PESHAWAR, Pakistan – The government agreed to impose Islamic law and suspend a military offensive across much of northwest Pakistan on Monday in concessions aimed at pacifying the Taliban insurgency spreading from the border region to the country's interior.
The announcement came as three missiles believed fired from a U.S. drone aircraft destroyed a house used by a local Taliban commander elsewhere in the northwest, killing 30 people, witnesses said.

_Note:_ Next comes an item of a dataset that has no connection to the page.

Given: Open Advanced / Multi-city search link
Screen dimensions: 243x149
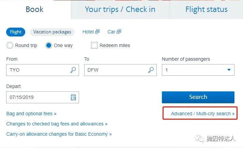Looking at the screenshot, I should 202,114.
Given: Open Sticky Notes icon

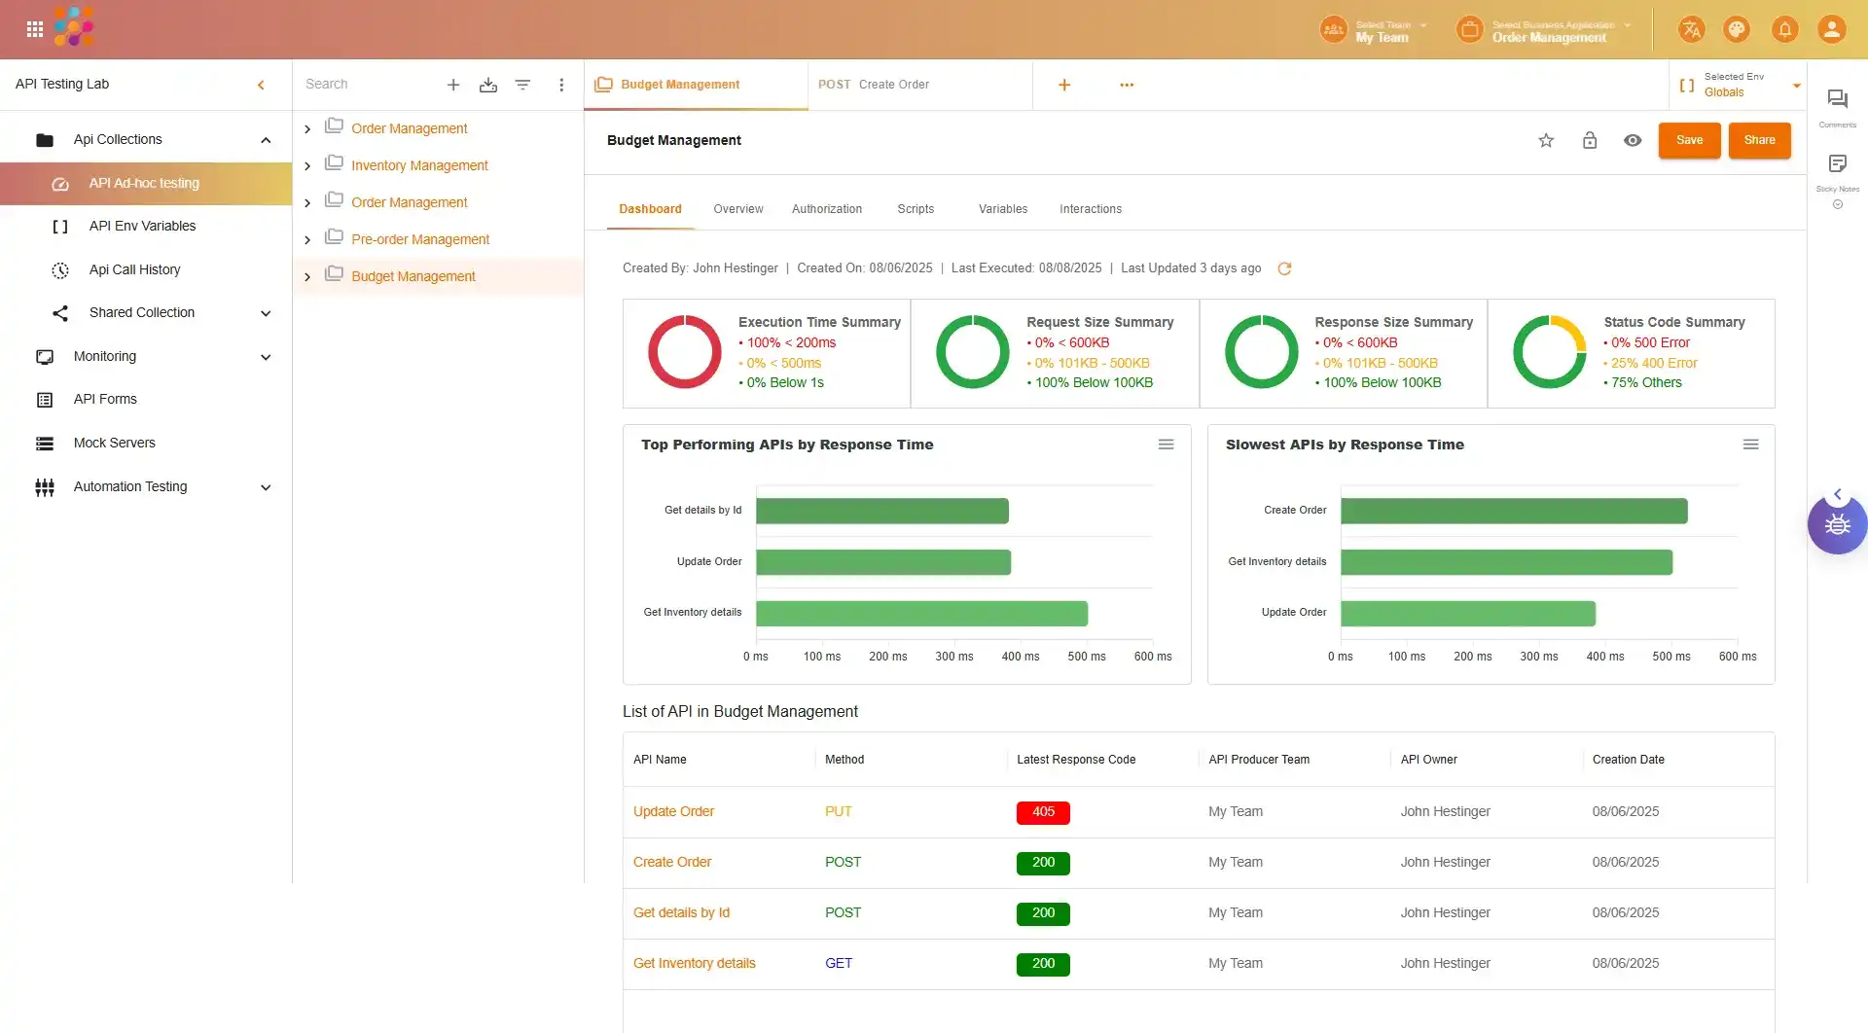Looking at the screenshot, I should pos(1837,164).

The cease-fire, in Pakistan's Swat Valley hundreds of miles from the missile strike in Kurram, will likely concern the United States, which has warned Pakistan that such peace agreements allow al-Qaida and Taliban militants operating near the Afghan border time to rearm and regroup...
...Amir Haider Khan Hoti, the chief minister for the North West Frontier Province, said authorities would impose Islamic law in Malakand region, which includes the Swat Valley. Swat is a one-time tourist haven in the northwest where extremists have gained sway through brutal tactics including beheading residents, burning girls schools and attacking security forces.
(Much more at link)
http://news.yahoo.com/s/ap/20090216/ap_on_re_as/as_pakistanThe Taliban are among the worst people on Earth. I endorse any attempt by Obama to fulfill our promise to reconstruct Afghanistan for the Afghan people. However, we cannot help Afghanistan so long as the Taliban marauds the countryside destroying schools and equipment, and the Taliban will continue to exist and exist in strength so long as they are protected like this by the Pakistani government. It is much like Vietnam: we can extend the war and the reconstruction effort eternally, we can launch bombing raids at targets of opportunity across the border, but we can never win, for we are fighting an eternally defensive (in the strategic sense) guerrilla war against an enemy that will never, ever give up of its own volition. Guerrilla wars can only be won through full, multi-spectrum, benevolent, and expanding control of the territory in which the enemy makes its base; so long as a North Vietnam or a Pakistan exists relatively unmolested, the war in South Vietnam or Afghanistan cannot be won.
Just as Bush's foreign policy was judged primarily by his war in Iraq, I think Obama's will be judged in large part by how he handles the inherited problem of Afghanistan. As much as I am in favor of winning the Afghan war, if Pakistan continues to refuse to govern its border regions (or, worse, continues to legitimize Taliban presence in those regions), the war is nothing more than an expensive attempt to delay the inevitable, and I cannot support such an action.